Dalam pernyataan sikapnya, Dian Lakshmi Pratiwi menjelaskan, upacara adat pernikahan, khususnya Daerah Istimewa Yogyakarta dan tradisi Jawa pada umumnya, baik prosesi adatnya maupun nilai atau marwahnya telah dilindungi secara hukum oleh Negara Republik Indonesia.
Terdapat peraturan yang mengatur, yakni Undang-undang Republik Indonesia Nomor 5 tahun 2017 tentang Pemajuan Kebudayaan. Terdapat pula dalam Peraturan Daerah (Perda) Istimewa Daerah Istimewa Yogyakarta Nomor 3 Tahun 2017 tentang Pemeliharaan dan Pengembangan Kebudayaan.

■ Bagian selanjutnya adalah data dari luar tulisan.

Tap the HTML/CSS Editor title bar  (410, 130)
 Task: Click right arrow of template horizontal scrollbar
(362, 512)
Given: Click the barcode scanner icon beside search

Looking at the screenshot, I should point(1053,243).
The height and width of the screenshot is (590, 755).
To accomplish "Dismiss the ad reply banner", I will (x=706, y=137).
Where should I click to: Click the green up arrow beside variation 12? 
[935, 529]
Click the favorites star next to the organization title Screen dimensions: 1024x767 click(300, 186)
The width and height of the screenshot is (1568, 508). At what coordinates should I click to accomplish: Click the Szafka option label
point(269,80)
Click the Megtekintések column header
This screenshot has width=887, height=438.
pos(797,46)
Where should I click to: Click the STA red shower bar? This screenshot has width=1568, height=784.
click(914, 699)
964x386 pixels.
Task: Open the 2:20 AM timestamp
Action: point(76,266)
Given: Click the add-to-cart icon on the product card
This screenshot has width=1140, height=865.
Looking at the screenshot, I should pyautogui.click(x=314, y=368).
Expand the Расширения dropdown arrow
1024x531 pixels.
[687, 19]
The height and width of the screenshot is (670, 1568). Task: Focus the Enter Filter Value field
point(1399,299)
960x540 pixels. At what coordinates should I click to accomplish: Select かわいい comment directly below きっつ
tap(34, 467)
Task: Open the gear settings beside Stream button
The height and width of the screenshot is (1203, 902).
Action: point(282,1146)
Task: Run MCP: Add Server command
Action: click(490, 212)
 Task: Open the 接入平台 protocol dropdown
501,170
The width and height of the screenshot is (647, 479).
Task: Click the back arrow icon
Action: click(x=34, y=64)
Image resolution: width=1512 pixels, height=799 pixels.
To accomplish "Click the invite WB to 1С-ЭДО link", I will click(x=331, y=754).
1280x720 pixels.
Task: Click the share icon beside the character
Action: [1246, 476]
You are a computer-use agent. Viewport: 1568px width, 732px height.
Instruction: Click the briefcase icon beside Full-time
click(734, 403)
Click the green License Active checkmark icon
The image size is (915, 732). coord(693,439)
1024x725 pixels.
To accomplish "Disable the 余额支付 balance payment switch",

“Obyek kebudayaan yang disebut dengan Upacara Daur Hidup: Tata cara Palakrama telah menjadi Warisan Budaya Tak Benda Indonesia pada tahun 2017 dengan nomor sertifikat 60073/MPK.E/KB/2017,” tulis dalam pernyataan sikap tersebut, dikutip serayunews.com, Kamis (20/7/2023).
Selain itu, di dalam prosesinya, secara khusus Busana Mataraman Yogyakarta sebagai karya budaya juga telah jadi Warisan Budaya Tak Benda Indonesia tahun 2020 dengan nomor Sertifikat 12945/MPK.F/KB/2020.
“Sehubungan dengan hal tersebut adalah sudah menjadi kewajiban Dinas Kebudayaan (Kundha Kabudayan) Daerah Istimewa Yogyakarta melakukan aksi pelestarian fisik dan nilainya, ketika terjadi penyimpangan yang berakibat pada terdegradasi dan terdistorsinya nilai dan marwah upacara daur hidup tersebut. Untuk itu, kami berupaya kejadian tersebut tidak akan terulang,” bebernya.
Dia menerangkan, upacara adat merupakan suatu tradisi yang menghargai dan memuliakan alam beserta isinya, termasuk di dalamnya binatang. Bahkan, terdapat juga keberadaan upacara adat / tradisi yang menghargai binatang dalam peran, kodrat dan peruntukannya baik fisik maupun maknawinya, misal Gumbregan di Kabupaten Gunungkidul DIY.
“Pada intinya, manusialah yang harus berbudaya untuk bisa memahami dan menerapkan semua ekosistem kebudayaan berjalan sesuai kodrat alamiah dan peruntukannya. Maka, semestinya menjaga warisan tradisi leluhur kita dengan bijaksana. Lalu, budaya berada sebagaimana budaya itu memberikan nilai ajaran moral yang baik,” pungkasnya.